(Exercise requirements)
Pick out every line of the records below that contains the word "icon", and treat uppercase and lowercase as different.

(Provided information)
== == ==
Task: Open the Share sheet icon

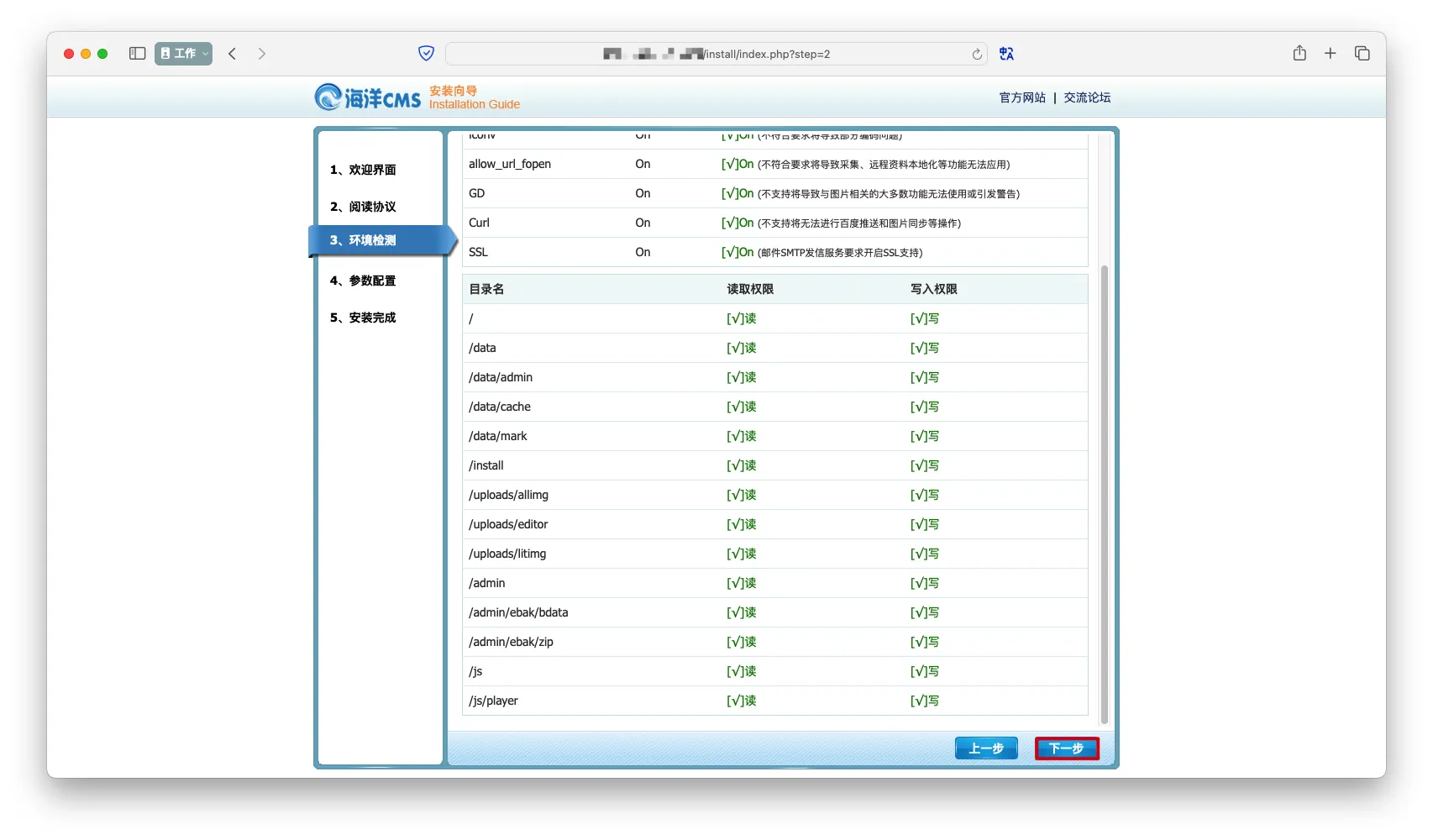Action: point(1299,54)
== == ==
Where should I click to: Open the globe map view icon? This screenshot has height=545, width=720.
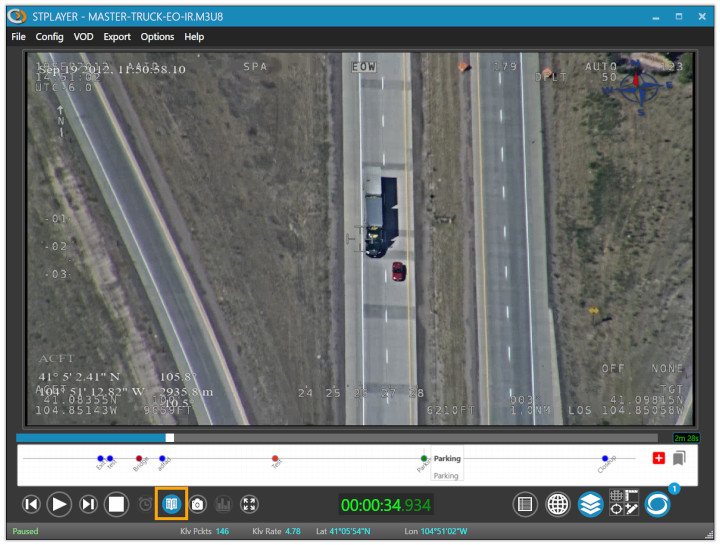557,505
== == ==
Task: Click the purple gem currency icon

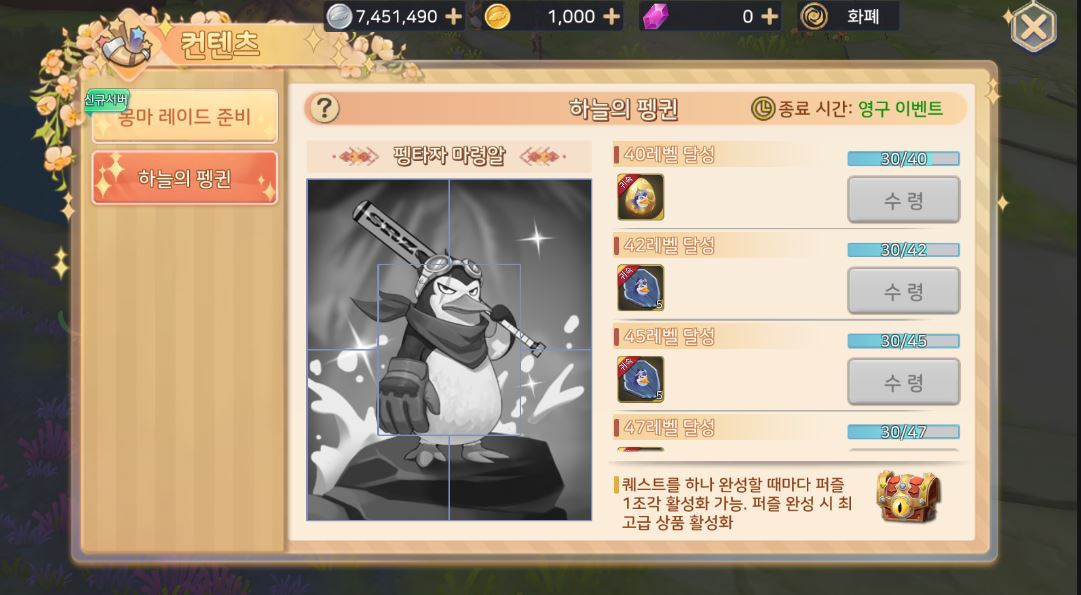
== == ==
(Correct result)
Task: Open the Share sheet icon
Where should I click to: Open the globe map view icon? This screenshot has height=545, width=720.
Task: Click the purple gem currency icon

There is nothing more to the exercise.